For 22 years he served in the Congress. And, as a boy, he grew up on a farm in Minnesota. I heard him talk once about the “the cockerel step.” The rooster, often with great flourish, steps forward, steps backward, steps left, and then steps right. In the end, his step comes down in the same place.
Mr. McCarthy said politics often worked that way in Washington.
So it is with the Lucas Country Board of Elections.
Small-time partisan politicians have made a mockery of the elections board, and, to a lesser degree, the election process.
The infighting and bickering reached a head, and the Ohio secretary of state stepped in.

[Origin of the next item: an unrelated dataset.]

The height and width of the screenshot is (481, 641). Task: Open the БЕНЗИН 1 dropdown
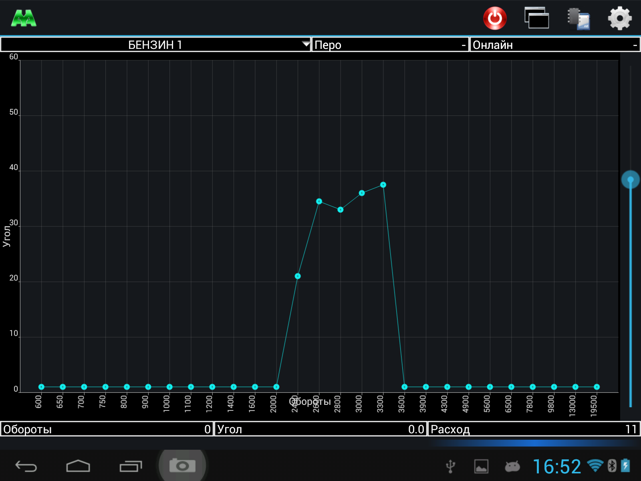(x=155, y=44)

He removed three board members and placed judges, temporarily, in their places.
Next came the cockerel step: The chairmen of the Lucas County Democratic and Republican parties were allowed to name one and two replacements, respectively. That’s the custom. The new head of the Democrats, Steve Steel, picked the party’s treasurer (though she will resign this post if she takes her seat on the Board of Elections). GOP Chairman Jon Stainbrook nominated two cronies.
Some people who’ve followed this soap operetta said: “Well this is more of the folks who caused the problems in the first place,” at least on the GOP side. But I think it’s more than a matter of personalities at stake here.
What’s wrong is the very idea that these posts should be filled by partisans — party hacks, if you will.
Now. I have some respect for party hacks. They are what make political parties go.
But I don’t think they have an inherent right to control the mechanics of elections.
Those mechanics should be one step removed from politics.
And I think the history of the Lucas County Board of Elections shows us why elections should not be in partisan hands. It’s a bad idea in concept. It makes me think of Cook County, Illinois, back in the day, and of the way Mr. Putin conducts elections today.
So the situation in Lucas County is this: The party hacks made a mess and were removed. The choice of their successors has been left in the hands of the same party hacks. And they have — surprise — nominated other party hacks.
That’s a cockerel step that need not be tolerated.
My hope is that Ohio Secretary of State Jon Husted will reject the nominees of the two party chairman and, again, appoint judges to fill the seats.
Further, I hope that a present, or future, member of the legislature, preferably from Lucas County, as a recompense for the mockery that has been made of the electoral process here, will introduce legislation to change state law. The power to appoint members of a county elections board should be taken from local party chairmen and given to the secretary of state, and all appointments should be nonpartisan.
Or, elections boards could be abolished and the elections process handled entirely by civil servants.
Hacks should not have charge of the electoral process. I think we’ve proven that.
Keith C. Burris is a columnist for The Blade.